TNF-alpha receptor signaling and IL-10 gene therapy regulate the innate and humoral immune responses to recombinant adenovirus in the lung

Recombinant adenovirus-mediated gene therapy has demonstrated great promise for the delivery of genes to the pulmonary epithelium. However, dose-dependent inflammation and local immune responses abbreviate transgene expression. The purpose of these studies was to determine the role of TNF-alpha and individual TNF receptor signaling to adenovirus clearance and immune responses, and whether coexpression of human IL-10 could reduce inflammation and extend the duration of transgene expression in the lung. beta-Galactosidase expression in mice receiving intratracheal instillation of Adv/beta-gal (adenovirus construct expressing beta-galactosidase) was transient (less than 14 days), but a significant early increase of beta-galactosidase expression was seen in mice lacking either or both TNF-alpha receptors. Absence of TNF-alpha or the p55 receptor significantly attenuated the Ab response to both adenovirus and beta-galactosidase. Human IL-10 expression in the lung suppressed local TNF-alpha production following AdV/hIL-10 (adenovirus construct expressing human IL-10) delivery, but did not lead to increased or prolonged transgene expression when coexpressed with beta-galactosidase.
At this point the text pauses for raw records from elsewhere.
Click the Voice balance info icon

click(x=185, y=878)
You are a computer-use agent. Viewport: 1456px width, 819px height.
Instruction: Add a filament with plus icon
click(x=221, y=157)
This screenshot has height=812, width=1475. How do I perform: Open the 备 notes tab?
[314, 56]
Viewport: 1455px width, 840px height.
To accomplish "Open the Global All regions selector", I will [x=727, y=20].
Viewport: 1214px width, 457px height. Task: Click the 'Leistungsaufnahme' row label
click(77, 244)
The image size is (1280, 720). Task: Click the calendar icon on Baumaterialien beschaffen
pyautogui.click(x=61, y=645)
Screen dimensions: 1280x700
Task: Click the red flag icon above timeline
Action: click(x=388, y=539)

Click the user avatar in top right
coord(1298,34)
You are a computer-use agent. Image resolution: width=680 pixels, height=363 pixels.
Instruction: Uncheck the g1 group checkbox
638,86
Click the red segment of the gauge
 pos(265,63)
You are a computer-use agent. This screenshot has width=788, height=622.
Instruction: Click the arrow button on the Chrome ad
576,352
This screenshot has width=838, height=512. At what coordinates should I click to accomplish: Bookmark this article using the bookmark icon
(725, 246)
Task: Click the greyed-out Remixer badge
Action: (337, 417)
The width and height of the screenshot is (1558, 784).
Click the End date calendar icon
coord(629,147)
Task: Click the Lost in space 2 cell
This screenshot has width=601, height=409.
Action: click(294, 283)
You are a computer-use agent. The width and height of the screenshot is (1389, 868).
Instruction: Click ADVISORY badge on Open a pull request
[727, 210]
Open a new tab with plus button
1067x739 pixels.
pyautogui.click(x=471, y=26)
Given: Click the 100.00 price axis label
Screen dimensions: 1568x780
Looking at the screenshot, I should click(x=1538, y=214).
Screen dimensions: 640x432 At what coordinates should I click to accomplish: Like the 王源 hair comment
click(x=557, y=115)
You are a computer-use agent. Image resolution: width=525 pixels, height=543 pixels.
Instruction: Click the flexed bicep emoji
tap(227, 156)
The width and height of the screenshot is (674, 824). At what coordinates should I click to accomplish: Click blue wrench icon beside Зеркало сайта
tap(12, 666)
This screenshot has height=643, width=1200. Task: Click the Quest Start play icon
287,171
Expression of human IL-10 following AdV/hIL-10 instillation extended at least 14 days, was nonimmunogenic, and suppressed the development of neutralizing Abs against adenoviral proteins as well as against human IL-10. We conclude that TNF-alpha signaling through both the p55 and p75 receptor plays important roles in the clearance of adenoviral vectors and the magnitude of the humoral immune response. Additionally, although coexpression of human IL-10 with beta-galactosidase had only modest effects on transgene expression, we demonstrate that AdV/hIL-10 is well tolerated, has extended expression compared with beta-galactosidase, and is nonimmunogenic in the lung.